[Stored data]
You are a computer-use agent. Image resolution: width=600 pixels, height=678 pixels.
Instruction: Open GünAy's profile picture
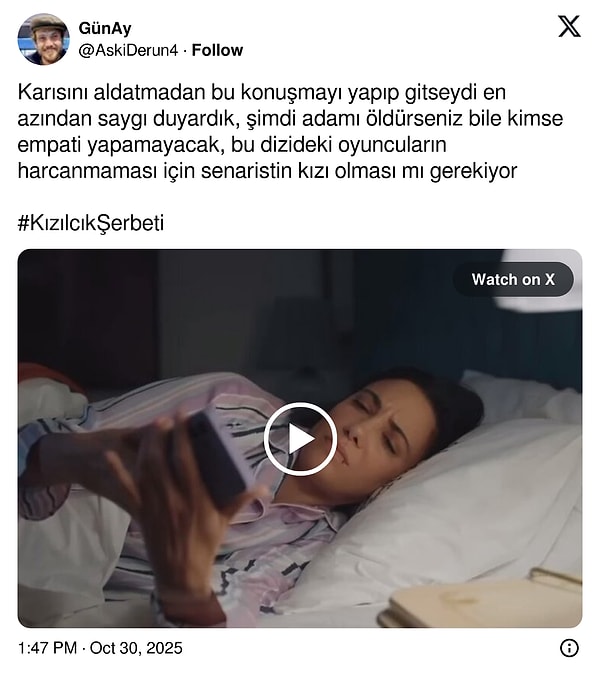pos(43,39)
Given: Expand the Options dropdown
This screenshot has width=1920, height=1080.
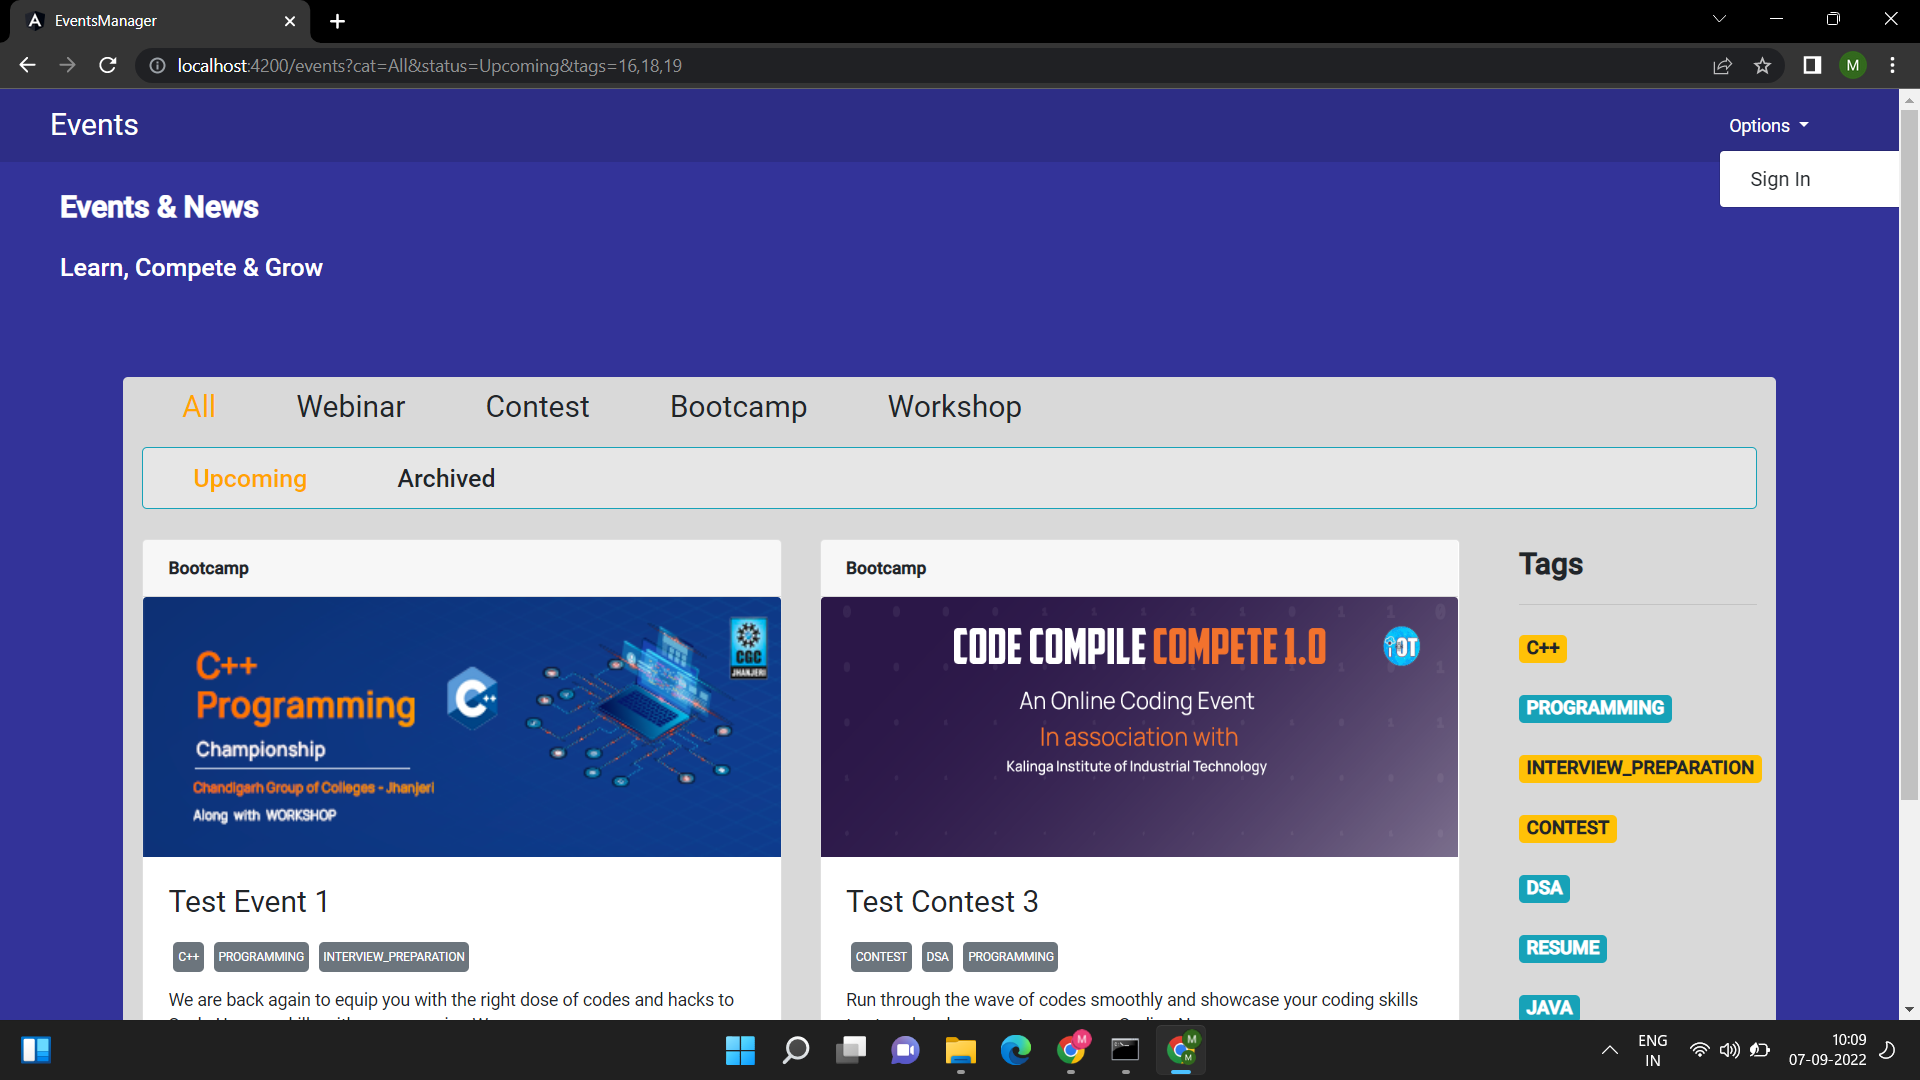Looking at the screenshot, I should pos(1768,126).
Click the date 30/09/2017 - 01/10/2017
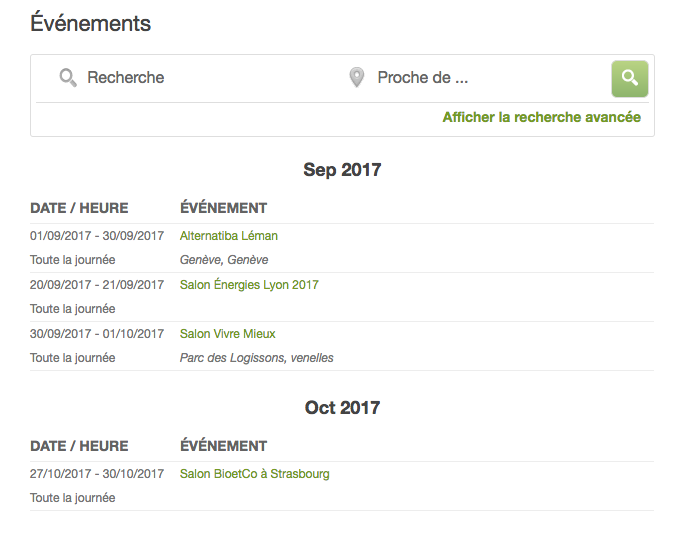 (97, 334)
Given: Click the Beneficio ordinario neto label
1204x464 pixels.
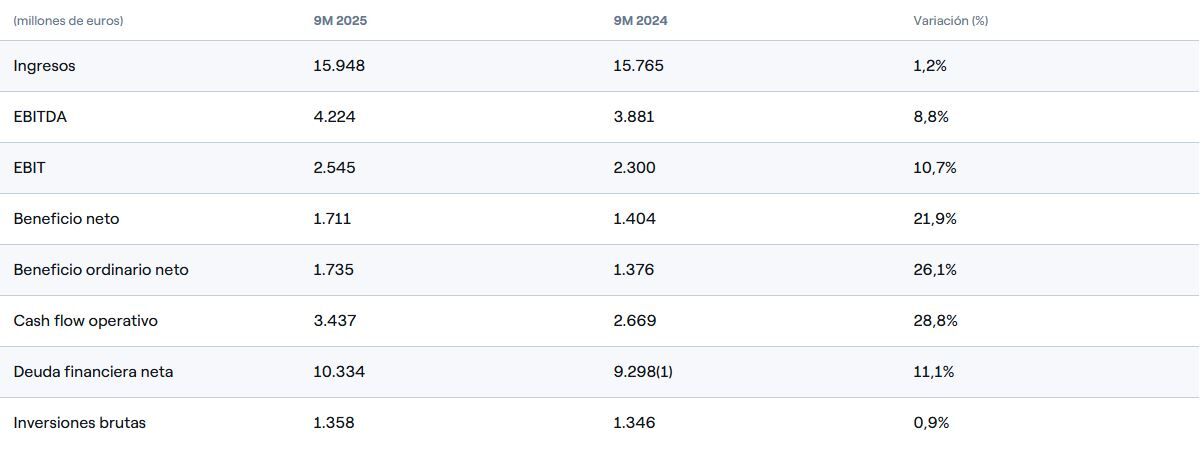Looking at the screenshot, I should 101,270.
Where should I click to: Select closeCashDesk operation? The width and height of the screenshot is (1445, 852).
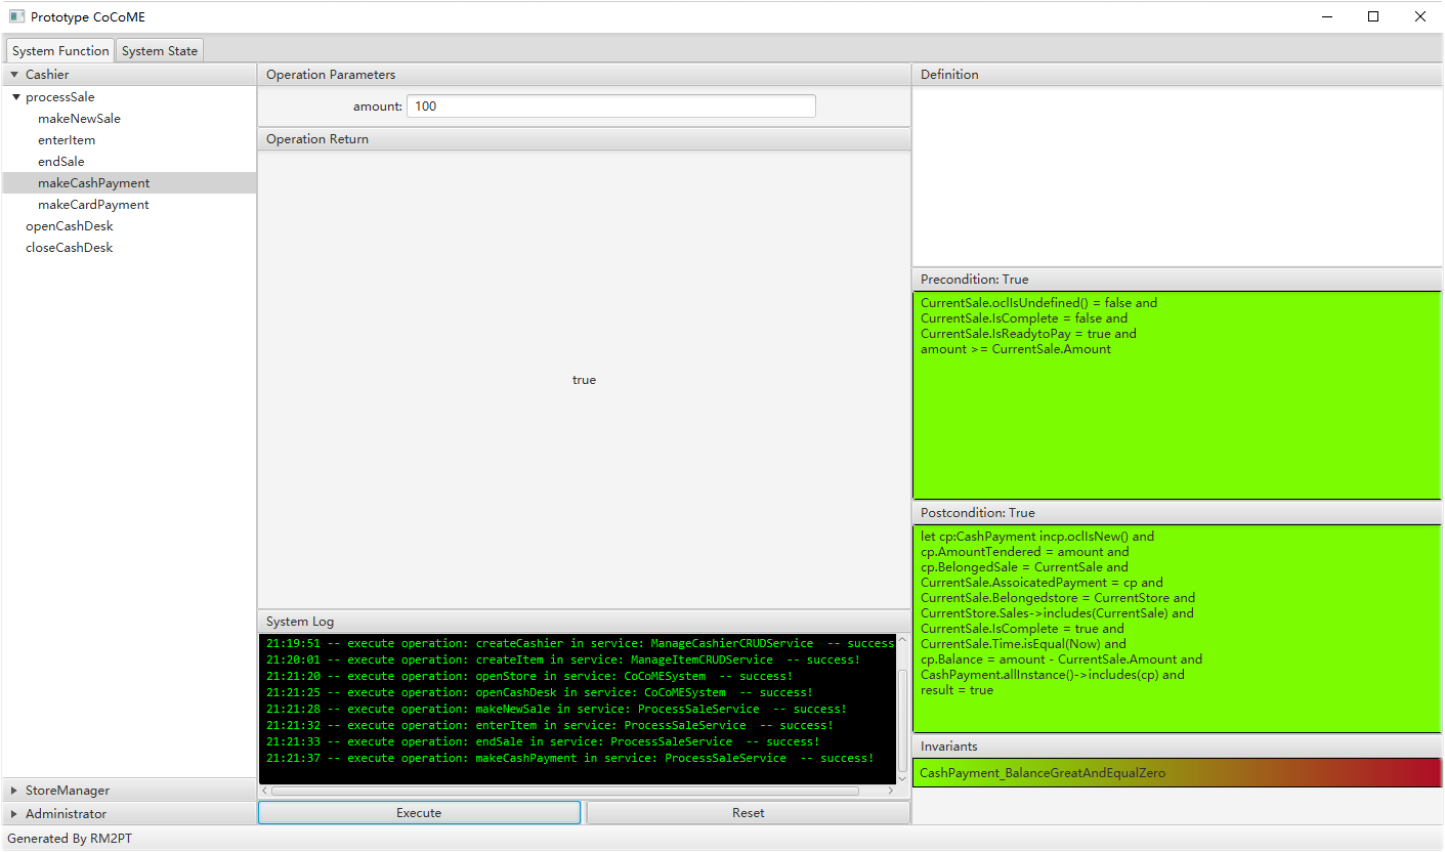pos(69,247)
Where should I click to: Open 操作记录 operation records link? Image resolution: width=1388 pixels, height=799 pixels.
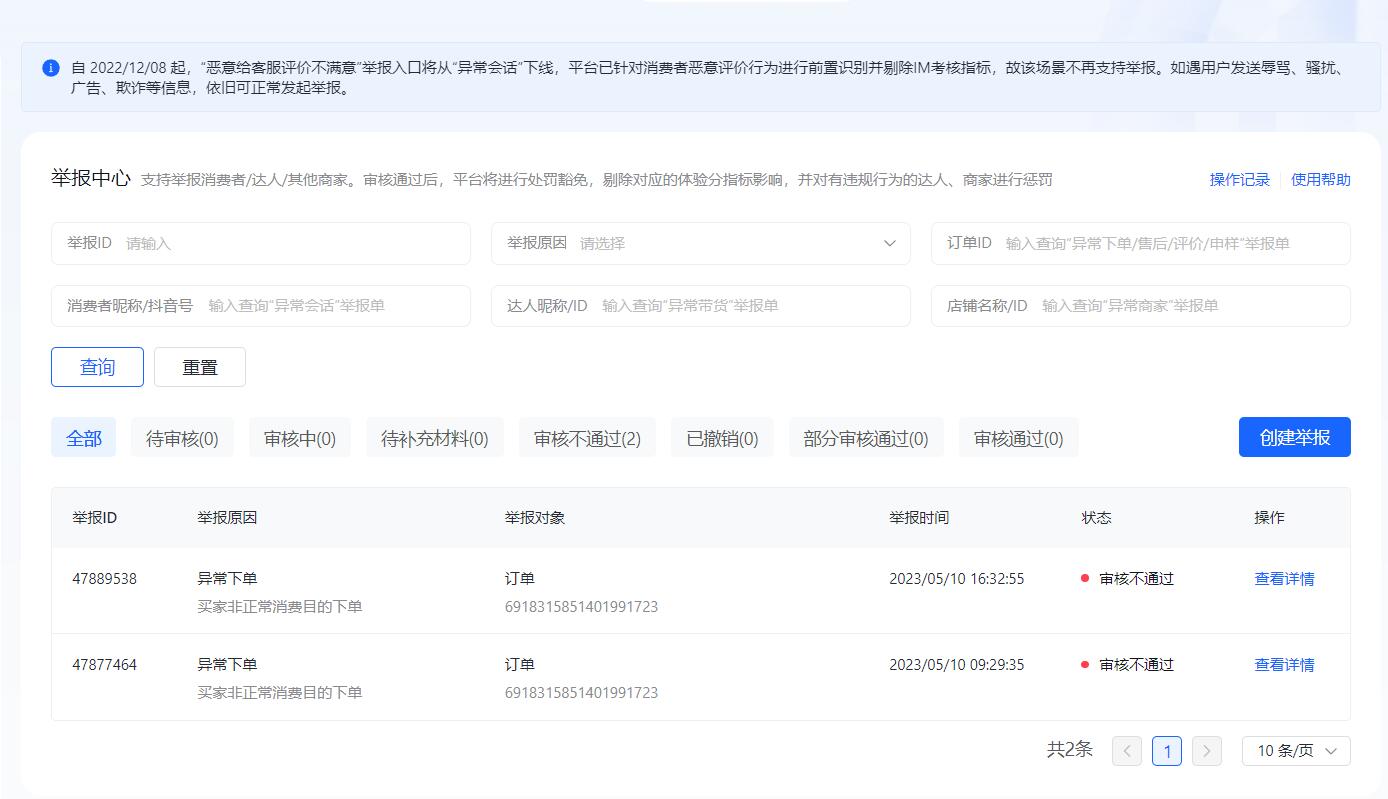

Task details — Rewrite the stretch of the stored data from the line containing "Where should I click to: Select" through the end of the records, changing "operation" to "action" and keeping everything else the same. Leave the pictures out.

Response for this exercise —
Where should I click to: Select closeCashDesk action? The width and height of the screenshot is (1445, 852).
pos(69,247)
Where should I click to: Open 操作记录 action records link? Image resolution: width=1388 pixels, height=799 pixels.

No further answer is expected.